The insurgents cannot be trusted to turn out to be "True Americans."

That's right.  They're Libyans -- all sorts of Libyans with all sorts of ideas about what Libya should be like when this is over.  To his credit, the President is prepared to accept the situation for what it appears to be.  Not to their credit, the media is breathlessly fear mongering that this whole thing is an Al Quaeda trap.  The utterly codependent US public wants suffocating control over the situation.  The US oligarchs want a guarantee that they will wind up with the oil.

So, as we watch the "news" from Libya for the next few days, don't let any of these "disposable" talking points throw you off track.  They will be trotted out, tried for traction and then hammered home if they seem to be working.

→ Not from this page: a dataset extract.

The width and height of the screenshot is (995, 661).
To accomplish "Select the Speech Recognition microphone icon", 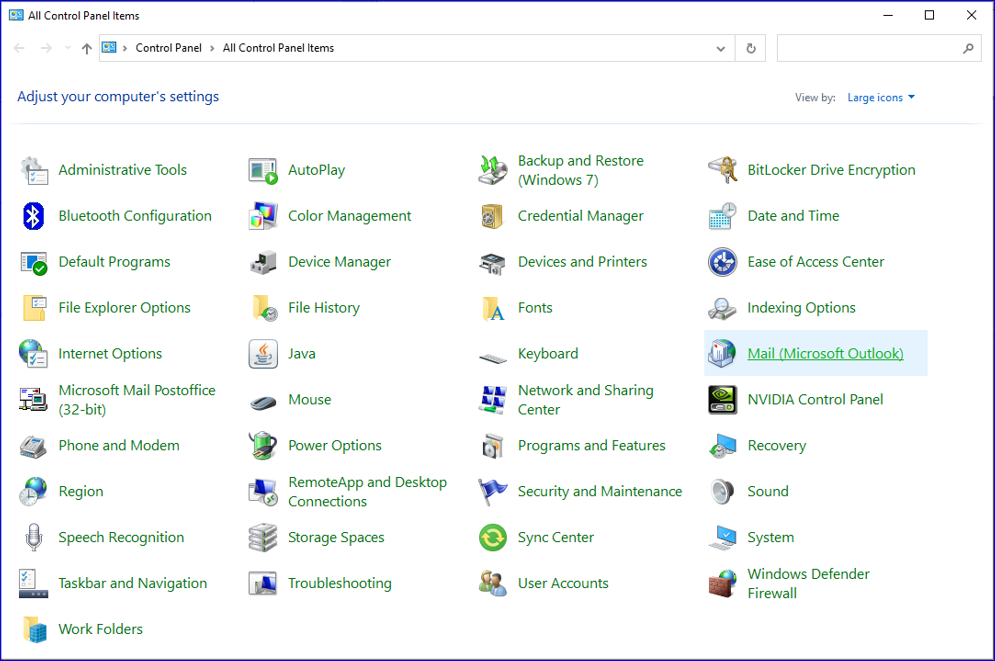I will pyautogui.click(x=33, y=537).
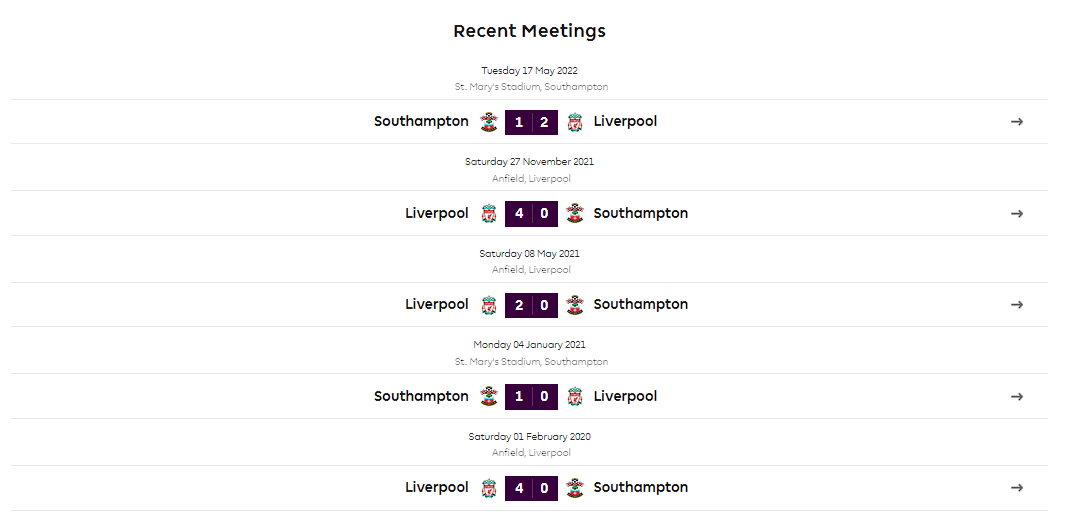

At the time of this posting, there has been a lag in the Coalition's flights.  The insurgents have tried a couple of times to break out of their Eastern Libya stronghold, only to be turned back by Gaddafi's armor clustered around the road to Tripoli.  The Coalition may be hesitating to attack this armor for two reasons:

1. Such action might be developed into a violation of the Resolution's terms, a possibility inspiring hope in the media's plan to crush hope.

2. This armor may be fairly well embedded in urban cover, introducing the likelihood that an aerial attack against it would include more civilian casualties, another "easily sold" departure from the mandate in the Resolution.

MeanMesa doesn't think that either of these two conditions will prevail for much longer.  Further, the media gambit may start to dwindle on it's own.  America watched the President have to devote half of his speech not to comments about the Libya intervention, but instead to addressing the media attacks against him.  This will probably not go on much longer, either.

MeanMesa's compliments to the President.  Go ahead.  Make us proud to be Americans.